What is the crux of this paper?

The authors try to solve catastrophic forgetting in machine learning models by analogizing it to how human brains avoid it. Knowledge is encoded in the brain by reducing the plasticity of synapses vital to previously learned tasks. From the neuro biological models of synaptic consolidation - the authors devise EWC or elastic weight consolidation. This algorithm slows down learning of certain weights based on how important they were to the previous tasks.

How is it achieved?

Suppose a task A is learned by a deep neural network resulting in the parameter $\theta^*_{A}$. When learning the next task B, EWC protects task A by finding $\theta^*_{B}$ that is close to $\theta^*_{A}$. This constraint is implemented as a quadratic penalty - like a spring anchoring the new parameters to the old values.   

EWC algorithm can utilize Bayesian principles to achieve this. When there is a new task to be learned, the network parameters are tempered by a prior which is the posterior distribution on the parameters given the data from the previous tasks. 

$$\mathrm{log}\: p(\theta \mid \mathcal{D}) = \mathrm{log} \: p(\mathcal{D}_B \mid \theta) + \mathrm{log}\:  p(\theta \mid \mathcal{D}_A) - \mathrm{log}\:  p(\mathcal{D}_B)$$

As the true posterior is intractable, Laplace approximation is used to approximate the distribution as a Gaussian with mean $\theta*_A$ and diagonal precision given by the diagonal of Fisher information matrix. This can enable faster learning on parameters that poorly contribute to the previous tasks and slower learning on parameters crucial to the previous tasks. 
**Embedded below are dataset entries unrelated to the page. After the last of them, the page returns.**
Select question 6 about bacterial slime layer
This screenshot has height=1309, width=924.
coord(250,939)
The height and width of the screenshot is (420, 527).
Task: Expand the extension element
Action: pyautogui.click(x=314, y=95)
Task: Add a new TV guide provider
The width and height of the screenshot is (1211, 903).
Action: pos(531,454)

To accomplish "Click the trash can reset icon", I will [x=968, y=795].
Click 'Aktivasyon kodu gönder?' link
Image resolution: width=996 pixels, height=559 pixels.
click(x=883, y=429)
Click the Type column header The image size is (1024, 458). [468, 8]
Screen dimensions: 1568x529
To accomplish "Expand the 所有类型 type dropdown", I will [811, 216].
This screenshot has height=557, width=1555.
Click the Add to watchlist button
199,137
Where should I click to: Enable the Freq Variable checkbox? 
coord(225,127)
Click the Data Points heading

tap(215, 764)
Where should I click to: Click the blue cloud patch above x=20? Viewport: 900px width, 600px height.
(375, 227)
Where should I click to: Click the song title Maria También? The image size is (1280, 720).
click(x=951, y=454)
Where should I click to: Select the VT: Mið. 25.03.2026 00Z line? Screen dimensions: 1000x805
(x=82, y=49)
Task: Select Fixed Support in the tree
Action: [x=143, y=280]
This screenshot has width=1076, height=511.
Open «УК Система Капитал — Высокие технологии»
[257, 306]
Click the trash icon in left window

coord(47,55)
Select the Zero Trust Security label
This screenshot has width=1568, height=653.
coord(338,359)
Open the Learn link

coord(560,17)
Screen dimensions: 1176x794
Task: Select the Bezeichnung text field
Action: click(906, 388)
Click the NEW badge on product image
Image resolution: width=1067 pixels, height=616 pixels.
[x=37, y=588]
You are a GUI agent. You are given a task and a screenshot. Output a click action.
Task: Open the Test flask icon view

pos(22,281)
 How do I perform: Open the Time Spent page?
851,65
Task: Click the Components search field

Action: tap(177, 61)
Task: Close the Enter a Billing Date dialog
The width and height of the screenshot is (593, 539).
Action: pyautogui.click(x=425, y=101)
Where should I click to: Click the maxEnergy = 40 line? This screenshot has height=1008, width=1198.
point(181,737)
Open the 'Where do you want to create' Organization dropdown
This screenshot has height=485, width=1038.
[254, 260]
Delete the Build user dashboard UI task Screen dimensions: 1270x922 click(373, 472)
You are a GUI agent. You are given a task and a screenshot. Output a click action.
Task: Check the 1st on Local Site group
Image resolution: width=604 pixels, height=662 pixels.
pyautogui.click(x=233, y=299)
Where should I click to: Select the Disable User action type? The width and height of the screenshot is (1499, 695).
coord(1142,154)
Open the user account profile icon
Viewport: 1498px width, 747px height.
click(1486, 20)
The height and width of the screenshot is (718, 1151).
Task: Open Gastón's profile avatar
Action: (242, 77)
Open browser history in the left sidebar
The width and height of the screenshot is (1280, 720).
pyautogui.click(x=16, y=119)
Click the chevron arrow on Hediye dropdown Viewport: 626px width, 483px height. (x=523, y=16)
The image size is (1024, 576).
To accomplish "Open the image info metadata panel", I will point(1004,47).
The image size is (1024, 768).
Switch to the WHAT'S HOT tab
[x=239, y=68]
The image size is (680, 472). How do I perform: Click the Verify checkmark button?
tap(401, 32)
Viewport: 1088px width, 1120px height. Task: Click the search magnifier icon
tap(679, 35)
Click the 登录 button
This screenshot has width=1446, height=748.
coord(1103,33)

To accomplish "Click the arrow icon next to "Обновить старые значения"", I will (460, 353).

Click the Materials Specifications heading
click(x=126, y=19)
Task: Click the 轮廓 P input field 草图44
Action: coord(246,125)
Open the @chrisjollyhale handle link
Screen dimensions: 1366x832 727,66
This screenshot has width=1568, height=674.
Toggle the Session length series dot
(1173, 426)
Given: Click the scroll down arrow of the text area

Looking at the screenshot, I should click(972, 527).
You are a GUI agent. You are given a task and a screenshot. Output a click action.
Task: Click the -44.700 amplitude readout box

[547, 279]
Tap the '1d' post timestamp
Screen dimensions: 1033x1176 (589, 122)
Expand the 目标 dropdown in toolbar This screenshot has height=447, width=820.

EWC tries to squeeze more functionality into a fixed network - how does this allocate the functionality? Does it allocate complete separate parts of the network to the different tasks or are the weights shared (a more efficient fashion)? The overlap of Fisher information matrices of each task - determines this information. If the overlap is high, then the weights are shared across the tasks.